En milieu d'été, Antoine Vernois a publié un superbe article sur l'usage du commentaire dans le code : « Mythe : un code de qualité est largement commenté ».

Et il avait tout à fait raison.

Néanmoins, il manquait quelques éléments.
Dans le code source Unix originel, un commentaire a fait longtemps beaucoup glosé de lui, plus que du code qui l'entoure :

/* You are not expected to understand this */

La raison est historique, vestigiale, même : Le code en question date de 1975, intervient sur un élément relativement bas niveau, et à l'époque, on ne faisait pas de tests unitaire. Donc c'était à la fois une remarque pour dire que c'était un peu inutile de tenter à toucher ceci, surtout qu'il s'agissait d'un patch pour contrer un bug système.

Mais à cette époque, Unix tournait que sur d'immenses machines. Et il était possible d'en consulter le code source, contre une somme assez conséquente à verser aux Bell Labs. Vous imaginez la frustration des gens, non pas devant le côté frustre du patch en question, mais surtout devant ce commentaire qui a été vu à tord comme hautain.

Exemple récent dans un de mes javascripts :

for(var i= 1 ; i<4 ; i++,c+='-')
{
	// ça c'est uniquement pour que Closure perde pas les pédales
}

Le compilateur Google Closure va supprimer le commentaire, et le bloc accolade qui est en fait inutile. Seulement, si je reviens deux ans après dessus, je me serais posé la question pourquoi je n'ai pas écrit beaucoup plus simplement for(var i= 1 ; i<4 ; i++,c+='-');.

Ce type de commentaire est là pour que quand je revienne des heures, jours, mois, années après, je comprenne pourquoi j'ai commis une telle aberration.
La réponse ne sera jamais de faire long, prolixe, verbeux, pompeux. Elle m'économisera de nombreuses minutes.

Mais si seulement il y avait que ça...

Là où manquent les commentaires

Parce que les projets devenaient immenses et qu'on avait de multiples intervenant autour d'un code source, on vit se populariser dans les années 1980s l'idée du code auto-documenté. L'idée était louable : obliger à des convention d'écritures, à une rigueur de nommage, et ceci indépendamment des langages et des frameworks utilisés.

Hélas, l'enfer est pavé de bonnes intentions, et on a vu n'importe quoi arriver. À savoir, la suppression pure et simple de tout commentaire. J'ai vu du code pondu comme ça, et comment dire… Je me suis mis dans le cerveau de la poule qui trouve un couteau (cela n'a rien à voir avec Clara Morgane).

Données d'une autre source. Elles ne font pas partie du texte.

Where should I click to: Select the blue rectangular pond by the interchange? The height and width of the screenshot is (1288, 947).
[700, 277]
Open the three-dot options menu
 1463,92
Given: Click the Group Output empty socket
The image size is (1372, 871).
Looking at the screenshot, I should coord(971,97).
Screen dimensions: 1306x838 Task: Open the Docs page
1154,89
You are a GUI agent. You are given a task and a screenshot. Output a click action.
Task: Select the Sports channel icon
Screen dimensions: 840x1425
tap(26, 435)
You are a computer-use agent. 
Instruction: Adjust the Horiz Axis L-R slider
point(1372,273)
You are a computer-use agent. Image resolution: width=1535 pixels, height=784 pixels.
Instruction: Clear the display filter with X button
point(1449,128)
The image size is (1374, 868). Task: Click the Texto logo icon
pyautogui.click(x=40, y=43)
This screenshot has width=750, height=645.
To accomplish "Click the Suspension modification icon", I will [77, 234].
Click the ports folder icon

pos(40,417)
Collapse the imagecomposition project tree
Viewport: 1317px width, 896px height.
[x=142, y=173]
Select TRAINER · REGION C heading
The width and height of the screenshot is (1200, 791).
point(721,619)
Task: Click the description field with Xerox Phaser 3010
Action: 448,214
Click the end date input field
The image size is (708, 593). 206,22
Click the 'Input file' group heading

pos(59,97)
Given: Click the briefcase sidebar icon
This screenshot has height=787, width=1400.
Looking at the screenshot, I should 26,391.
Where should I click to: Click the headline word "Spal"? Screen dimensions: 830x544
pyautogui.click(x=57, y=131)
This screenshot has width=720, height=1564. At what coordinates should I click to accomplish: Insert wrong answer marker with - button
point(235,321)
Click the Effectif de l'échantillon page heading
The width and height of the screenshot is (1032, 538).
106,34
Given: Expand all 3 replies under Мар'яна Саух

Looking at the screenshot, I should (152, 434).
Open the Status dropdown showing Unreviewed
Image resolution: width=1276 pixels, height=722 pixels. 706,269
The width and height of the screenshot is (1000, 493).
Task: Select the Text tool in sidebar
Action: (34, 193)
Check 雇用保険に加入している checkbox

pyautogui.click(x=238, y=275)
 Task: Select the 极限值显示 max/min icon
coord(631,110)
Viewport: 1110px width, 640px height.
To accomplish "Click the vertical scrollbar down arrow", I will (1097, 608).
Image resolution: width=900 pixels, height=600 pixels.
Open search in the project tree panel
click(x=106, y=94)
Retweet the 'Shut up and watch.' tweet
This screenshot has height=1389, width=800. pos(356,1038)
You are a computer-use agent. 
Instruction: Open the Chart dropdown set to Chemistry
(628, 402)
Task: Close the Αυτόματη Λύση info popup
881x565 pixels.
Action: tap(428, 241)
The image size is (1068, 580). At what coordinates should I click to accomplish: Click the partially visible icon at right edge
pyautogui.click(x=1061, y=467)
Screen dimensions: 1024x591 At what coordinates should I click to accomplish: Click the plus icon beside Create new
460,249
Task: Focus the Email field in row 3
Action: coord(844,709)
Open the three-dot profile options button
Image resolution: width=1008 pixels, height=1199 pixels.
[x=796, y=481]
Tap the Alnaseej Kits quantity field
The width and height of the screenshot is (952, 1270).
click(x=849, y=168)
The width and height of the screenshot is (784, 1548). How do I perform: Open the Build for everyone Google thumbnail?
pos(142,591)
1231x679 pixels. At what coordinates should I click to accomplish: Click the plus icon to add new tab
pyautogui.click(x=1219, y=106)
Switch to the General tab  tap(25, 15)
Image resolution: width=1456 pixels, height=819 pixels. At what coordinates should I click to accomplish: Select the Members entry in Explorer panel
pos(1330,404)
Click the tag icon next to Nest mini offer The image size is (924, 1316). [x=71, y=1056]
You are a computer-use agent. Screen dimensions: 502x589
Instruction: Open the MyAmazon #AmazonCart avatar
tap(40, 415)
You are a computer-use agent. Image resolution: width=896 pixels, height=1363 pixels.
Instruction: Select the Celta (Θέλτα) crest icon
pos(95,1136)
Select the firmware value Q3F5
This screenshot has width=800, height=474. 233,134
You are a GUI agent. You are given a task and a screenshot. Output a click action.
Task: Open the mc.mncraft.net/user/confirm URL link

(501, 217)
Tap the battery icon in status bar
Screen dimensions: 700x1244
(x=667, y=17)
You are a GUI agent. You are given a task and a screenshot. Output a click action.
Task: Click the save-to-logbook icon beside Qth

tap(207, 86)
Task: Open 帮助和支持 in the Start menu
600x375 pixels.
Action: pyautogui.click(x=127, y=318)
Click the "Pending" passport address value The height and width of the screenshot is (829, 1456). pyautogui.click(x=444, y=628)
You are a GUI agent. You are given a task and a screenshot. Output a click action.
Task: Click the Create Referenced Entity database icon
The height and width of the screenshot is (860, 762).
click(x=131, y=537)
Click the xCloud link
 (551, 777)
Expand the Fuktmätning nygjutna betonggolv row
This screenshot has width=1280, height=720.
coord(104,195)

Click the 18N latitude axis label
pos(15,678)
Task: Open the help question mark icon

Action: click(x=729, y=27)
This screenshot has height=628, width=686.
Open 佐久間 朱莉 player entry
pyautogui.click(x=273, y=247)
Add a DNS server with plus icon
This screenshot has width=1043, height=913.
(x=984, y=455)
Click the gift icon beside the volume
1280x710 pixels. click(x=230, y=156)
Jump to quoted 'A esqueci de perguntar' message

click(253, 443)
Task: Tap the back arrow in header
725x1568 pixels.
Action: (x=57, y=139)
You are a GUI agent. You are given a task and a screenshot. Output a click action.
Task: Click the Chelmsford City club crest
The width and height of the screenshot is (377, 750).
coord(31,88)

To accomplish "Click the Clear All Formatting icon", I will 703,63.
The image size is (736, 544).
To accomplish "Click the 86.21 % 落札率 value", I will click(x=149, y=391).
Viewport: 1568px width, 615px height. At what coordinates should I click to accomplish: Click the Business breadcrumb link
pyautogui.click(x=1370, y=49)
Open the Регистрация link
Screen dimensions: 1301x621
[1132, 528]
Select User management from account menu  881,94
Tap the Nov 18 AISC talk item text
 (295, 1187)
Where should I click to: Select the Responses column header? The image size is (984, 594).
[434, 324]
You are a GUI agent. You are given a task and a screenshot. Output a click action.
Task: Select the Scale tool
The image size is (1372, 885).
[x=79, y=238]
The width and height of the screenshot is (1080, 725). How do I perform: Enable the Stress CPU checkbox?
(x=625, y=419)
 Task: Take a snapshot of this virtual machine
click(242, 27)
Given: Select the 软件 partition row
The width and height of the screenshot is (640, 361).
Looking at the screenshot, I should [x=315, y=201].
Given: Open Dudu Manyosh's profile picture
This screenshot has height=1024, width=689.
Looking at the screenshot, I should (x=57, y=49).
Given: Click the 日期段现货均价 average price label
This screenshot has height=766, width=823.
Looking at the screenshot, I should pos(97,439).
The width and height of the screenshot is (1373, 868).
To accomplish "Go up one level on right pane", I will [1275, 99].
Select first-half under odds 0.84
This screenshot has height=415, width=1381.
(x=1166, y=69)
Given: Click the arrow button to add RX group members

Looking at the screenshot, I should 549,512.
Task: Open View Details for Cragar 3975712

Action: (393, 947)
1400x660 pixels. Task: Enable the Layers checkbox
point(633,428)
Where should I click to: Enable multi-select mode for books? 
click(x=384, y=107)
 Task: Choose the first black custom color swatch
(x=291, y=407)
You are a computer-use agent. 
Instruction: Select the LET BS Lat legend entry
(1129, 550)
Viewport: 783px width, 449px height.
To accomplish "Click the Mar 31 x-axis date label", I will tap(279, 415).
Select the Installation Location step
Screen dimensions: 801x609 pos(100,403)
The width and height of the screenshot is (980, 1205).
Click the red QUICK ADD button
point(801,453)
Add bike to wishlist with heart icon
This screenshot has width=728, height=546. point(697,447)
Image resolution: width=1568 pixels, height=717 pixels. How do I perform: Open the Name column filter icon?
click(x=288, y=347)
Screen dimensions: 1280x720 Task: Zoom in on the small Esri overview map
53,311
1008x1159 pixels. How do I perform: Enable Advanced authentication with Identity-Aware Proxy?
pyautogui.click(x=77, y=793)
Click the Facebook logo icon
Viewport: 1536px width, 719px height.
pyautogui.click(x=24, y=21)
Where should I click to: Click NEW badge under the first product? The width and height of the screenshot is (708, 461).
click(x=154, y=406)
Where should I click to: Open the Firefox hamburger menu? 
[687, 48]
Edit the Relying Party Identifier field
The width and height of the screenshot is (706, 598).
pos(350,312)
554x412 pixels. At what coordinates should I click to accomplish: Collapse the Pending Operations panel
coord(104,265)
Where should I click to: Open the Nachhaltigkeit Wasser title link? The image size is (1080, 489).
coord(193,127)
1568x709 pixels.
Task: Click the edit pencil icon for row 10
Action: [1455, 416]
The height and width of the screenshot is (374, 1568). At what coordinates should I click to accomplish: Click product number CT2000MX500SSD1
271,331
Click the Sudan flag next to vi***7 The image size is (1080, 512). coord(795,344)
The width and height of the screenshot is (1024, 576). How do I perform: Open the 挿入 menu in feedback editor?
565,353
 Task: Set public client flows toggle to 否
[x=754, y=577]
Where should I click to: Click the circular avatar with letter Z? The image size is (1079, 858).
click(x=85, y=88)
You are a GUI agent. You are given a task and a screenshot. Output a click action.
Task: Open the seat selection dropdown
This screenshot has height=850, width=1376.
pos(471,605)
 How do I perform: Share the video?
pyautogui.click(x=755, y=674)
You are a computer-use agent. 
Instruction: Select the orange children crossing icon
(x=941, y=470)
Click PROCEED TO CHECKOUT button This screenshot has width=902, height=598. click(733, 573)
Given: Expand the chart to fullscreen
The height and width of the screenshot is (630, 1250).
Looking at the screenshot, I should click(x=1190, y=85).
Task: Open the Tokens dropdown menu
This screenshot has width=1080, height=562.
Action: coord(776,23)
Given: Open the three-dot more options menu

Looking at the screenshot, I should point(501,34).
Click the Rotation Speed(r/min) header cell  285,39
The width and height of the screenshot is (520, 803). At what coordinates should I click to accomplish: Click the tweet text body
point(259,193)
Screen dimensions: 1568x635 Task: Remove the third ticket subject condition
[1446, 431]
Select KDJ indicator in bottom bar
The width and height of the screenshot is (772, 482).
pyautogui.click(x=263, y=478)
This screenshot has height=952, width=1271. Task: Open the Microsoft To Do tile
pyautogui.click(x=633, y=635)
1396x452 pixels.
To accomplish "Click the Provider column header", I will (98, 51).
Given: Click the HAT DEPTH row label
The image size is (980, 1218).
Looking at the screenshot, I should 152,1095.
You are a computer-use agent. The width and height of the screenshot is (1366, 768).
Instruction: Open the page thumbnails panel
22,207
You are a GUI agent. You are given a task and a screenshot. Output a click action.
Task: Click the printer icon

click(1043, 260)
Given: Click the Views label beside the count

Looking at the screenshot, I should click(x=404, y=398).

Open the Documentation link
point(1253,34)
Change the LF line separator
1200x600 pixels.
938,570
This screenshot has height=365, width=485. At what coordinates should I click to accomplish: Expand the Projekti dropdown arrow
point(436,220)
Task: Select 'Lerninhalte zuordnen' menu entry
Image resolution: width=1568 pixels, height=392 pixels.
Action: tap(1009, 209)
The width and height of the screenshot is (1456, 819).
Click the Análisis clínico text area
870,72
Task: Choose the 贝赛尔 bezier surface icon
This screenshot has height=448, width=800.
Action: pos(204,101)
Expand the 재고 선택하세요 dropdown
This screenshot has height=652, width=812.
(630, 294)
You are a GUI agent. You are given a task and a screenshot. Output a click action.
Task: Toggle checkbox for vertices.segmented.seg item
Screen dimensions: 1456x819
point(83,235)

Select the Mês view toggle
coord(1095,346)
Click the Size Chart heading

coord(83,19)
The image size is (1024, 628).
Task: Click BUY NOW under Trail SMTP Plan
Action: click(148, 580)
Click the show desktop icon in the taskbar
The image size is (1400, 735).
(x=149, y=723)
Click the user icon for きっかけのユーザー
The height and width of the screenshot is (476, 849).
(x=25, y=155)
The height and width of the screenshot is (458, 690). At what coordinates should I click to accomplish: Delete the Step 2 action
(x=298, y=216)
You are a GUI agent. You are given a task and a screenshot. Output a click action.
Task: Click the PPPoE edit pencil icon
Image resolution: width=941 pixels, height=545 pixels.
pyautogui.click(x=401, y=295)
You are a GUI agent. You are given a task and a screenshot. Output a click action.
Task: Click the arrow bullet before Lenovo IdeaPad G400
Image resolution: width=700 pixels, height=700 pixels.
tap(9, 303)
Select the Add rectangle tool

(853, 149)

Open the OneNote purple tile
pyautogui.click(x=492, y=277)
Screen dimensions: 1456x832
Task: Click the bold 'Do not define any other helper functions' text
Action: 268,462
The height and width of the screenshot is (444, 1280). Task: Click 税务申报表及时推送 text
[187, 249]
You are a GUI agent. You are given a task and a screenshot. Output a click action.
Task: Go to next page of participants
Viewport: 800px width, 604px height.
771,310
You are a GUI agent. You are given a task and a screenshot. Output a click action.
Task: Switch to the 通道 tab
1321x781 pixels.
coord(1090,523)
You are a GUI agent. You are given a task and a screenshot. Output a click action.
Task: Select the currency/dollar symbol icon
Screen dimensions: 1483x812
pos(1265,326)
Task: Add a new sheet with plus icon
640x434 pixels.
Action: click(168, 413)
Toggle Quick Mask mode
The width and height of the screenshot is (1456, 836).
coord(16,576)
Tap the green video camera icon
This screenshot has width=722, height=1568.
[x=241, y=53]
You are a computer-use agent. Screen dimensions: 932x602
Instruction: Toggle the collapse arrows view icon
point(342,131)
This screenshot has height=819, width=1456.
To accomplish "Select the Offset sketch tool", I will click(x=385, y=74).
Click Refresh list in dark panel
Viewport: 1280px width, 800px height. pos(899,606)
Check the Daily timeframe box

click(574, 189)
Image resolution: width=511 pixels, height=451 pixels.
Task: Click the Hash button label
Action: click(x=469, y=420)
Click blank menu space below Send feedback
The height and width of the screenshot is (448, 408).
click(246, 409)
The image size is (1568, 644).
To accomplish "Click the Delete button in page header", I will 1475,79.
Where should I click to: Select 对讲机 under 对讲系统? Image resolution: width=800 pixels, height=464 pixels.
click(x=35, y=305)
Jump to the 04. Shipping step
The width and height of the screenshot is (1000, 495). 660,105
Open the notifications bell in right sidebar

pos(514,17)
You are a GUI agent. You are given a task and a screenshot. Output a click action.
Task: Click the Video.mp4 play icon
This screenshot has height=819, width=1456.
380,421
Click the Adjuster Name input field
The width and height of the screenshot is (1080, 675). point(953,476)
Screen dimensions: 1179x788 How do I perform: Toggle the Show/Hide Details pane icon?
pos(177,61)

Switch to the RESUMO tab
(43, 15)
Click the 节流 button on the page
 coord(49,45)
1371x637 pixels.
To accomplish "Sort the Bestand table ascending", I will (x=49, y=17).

Je vous jure que sur un projet, j'ai perdu une demi-journée à cause d'un idiot qui a très mal compris le concept du code auto-documenté, et qu'il l'a appliqué d'une manière quasi intégriste.

couverture des éditions francophone des deux romans de Gibson
« Code source » est la suite de « Identification des schémas ».
Ce ne sont pas des manuels, mais des polars de William Gibson, pape cyberpunk vénéré.

Actuellement, je suis super emmerdé quand je me retrouve face à des langages descriptifs qui n'acceptent pas les commentaires.
Si, cela existe. Exemple : le format JSON. À moins de space-encoder votre commentaire, point d'issue pour y mettre une information contextuelle.

Ou alors les méta-données du document source, mais même les éditeurs sous Mac n'ont pas ça.

Ça me fait penser qu'une interface “auto-documentée”, donc sans documentation, ben ça peut marcher. Néanmoins, il faut rester réaliste : au-delà d'une certaine échelle, c'est même pas envisageable. Songez aux utilisateurs qui n'ont forcément pas le code sous-jacent en tête : documentez toujours.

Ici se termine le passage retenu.